通过追查DBA_HIST_ACTIVE_SESS_HISTORY查看之间的阻塞关系
从这里发现 log file switch (checkpoint incomplete) 事件阻塞了 insert 交易表;
而insert 交易表(686,60887)阻塞了 insert CREDITINFO_RECURRING表 导致buffer busy waits;
并且还阻塞同类insert 交易表导致row cache lock;
SID=347 是个查询语句 该语句查看了下是全表扫描,它等待ENQ:KO- FAST-OBEJCT CHECKPOINT;并且该语句查询表是CREDITINFO_RECURRING,大小520MB
该等待事件是由于当进行TABLE FULL SCAN或并行查询整个段时,对象级别发生checkpoint,由于direct path read必须要从磁盘中读入到PGA中,因此必须等待checkpoint完成,将脏块写回磁盘。相当于写阻塞了读。当发生该等待事件,一个简单的查询就将变得非常慢。难道我没有关掉直接路径读取参数?经检查虽然是开着的
Log file switch(checkpoint incomplete)等待事件
Oracle日志切换会产生一个增量检查点,但这个检查点,不同于alter system checkpoint,后者会启动dbwn进程,将内存中的已修改的数据立即写入数据文件。但前者不会,前者只需要保证整个日志组一轮切换后,比如日志组2,切换到3,然后1,在到第二组的时候,必须将“脏”数据写入数据文件(因为如果此时还没有写入数据库,再次由1切换到2的时候,假设此后实例崩溃,就造成数据的丢失)。
检查点的工作职责是通知dbwn写数据,更新某些数据文件头信息,更新控制文件信息。既然是日志切换时检查点未完成。那么基本上就是日志切换了一圈,dbwn进程还没有完成工作。由此可见原因如下
1.日志文件过小
2.日志组过少
3.dbwn进程工作的慢 (oracle11g中db_write_process参数是cpu数/8得来的,一般情况下不去修改此参数)
增加日志组
alter database add logfile group 4 '? REDO04.LOG' size 1g;
最终是加了4组1g的日志文件
alter system switch logfile;
alter database drop logfile group 1;
对于要删除的日志组,除了当前组不能删除,还有一种active状态下的文件组不可删除,因为该日志组的信息还没有完成checkpoint。
alter system checkpoint;
在切换日志删除
Oracle给出的log file awitch 类型的等待事件有五种:
目前解决的办法:
1.添加日志组
2.按照实际情况增大日志组成员的大小。或者同时做1,2
服务器进程正要写入重做记录的时刻,若重做日志文件已满不能继续写入操作,则进程想LGWR请求执行对日志文件的切换。服务器进程由于LGWR,直到日志文件切换结束为止,需等待log file switch completion事件。但日志文件的切换结束时,如果将要投入使用的重做日志文件,还有没有完成的工作,就需要另外等待如下事件。
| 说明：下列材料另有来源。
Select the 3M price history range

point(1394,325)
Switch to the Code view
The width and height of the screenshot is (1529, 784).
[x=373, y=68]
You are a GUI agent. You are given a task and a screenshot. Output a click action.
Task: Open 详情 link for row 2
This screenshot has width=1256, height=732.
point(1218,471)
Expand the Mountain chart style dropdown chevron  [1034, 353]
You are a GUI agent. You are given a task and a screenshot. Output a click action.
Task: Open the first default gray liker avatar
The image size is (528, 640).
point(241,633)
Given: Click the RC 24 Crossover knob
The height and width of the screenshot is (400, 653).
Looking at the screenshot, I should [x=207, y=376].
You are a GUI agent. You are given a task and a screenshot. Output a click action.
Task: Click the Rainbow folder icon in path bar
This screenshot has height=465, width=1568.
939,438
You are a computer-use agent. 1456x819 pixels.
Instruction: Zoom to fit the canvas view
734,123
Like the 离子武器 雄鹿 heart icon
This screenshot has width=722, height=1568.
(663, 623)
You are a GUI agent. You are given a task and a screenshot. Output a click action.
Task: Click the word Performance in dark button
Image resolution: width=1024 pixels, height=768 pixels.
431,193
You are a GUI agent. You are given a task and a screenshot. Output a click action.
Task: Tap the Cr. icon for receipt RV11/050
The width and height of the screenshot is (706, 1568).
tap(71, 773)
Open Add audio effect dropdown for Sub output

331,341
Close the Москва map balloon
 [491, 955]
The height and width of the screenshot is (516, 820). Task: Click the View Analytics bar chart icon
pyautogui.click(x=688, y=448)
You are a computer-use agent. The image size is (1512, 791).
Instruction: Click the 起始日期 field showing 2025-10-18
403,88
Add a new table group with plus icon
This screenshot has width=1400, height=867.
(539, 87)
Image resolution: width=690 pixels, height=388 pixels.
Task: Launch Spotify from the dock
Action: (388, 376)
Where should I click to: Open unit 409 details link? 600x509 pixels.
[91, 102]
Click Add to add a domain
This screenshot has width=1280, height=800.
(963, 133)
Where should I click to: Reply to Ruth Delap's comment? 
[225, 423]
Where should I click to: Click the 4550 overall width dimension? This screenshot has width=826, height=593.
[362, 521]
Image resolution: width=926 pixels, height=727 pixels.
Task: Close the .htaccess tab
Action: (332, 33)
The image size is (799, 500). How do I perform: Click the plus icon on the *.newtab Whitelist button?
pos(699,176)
(1)如果对欲重新使用的重做日志文件尚未结束检查点,进程就应该等待由DBWR来结束检查点。这时,进程将等待log file switch (checkpoint incomplete)事件。
(2)如果对欲重新使用的重做日志文件尚未完成对党工作,进程就应该等待ARCH进程来结束归档工作。这时,进程将等待log file switch (archiving needed)事件。这个事件只在归档模式数据库上发生。
(3)如果对于欲重新使用的重做日志文件尚未完成对private strand的flush工作,就应该等待这个工作结束。这时,进程将等待log file switch (private strand flush incomplete)事件。
以上的三种等待现象在重做日志文件被循环使用的情况下,将生成许多重做数据,所以在尚未完成工作就重新使用时发生。因此这些等待现象一向是与log file switch completion等待现象一起出现的。准确的说,服务器进程首先等待log file switch completion事件,特殊情况下还会等待log file switch (checkpoint incomplete)、log file switch (archiving needed)和log file switch (private strand flush incomplete)事件。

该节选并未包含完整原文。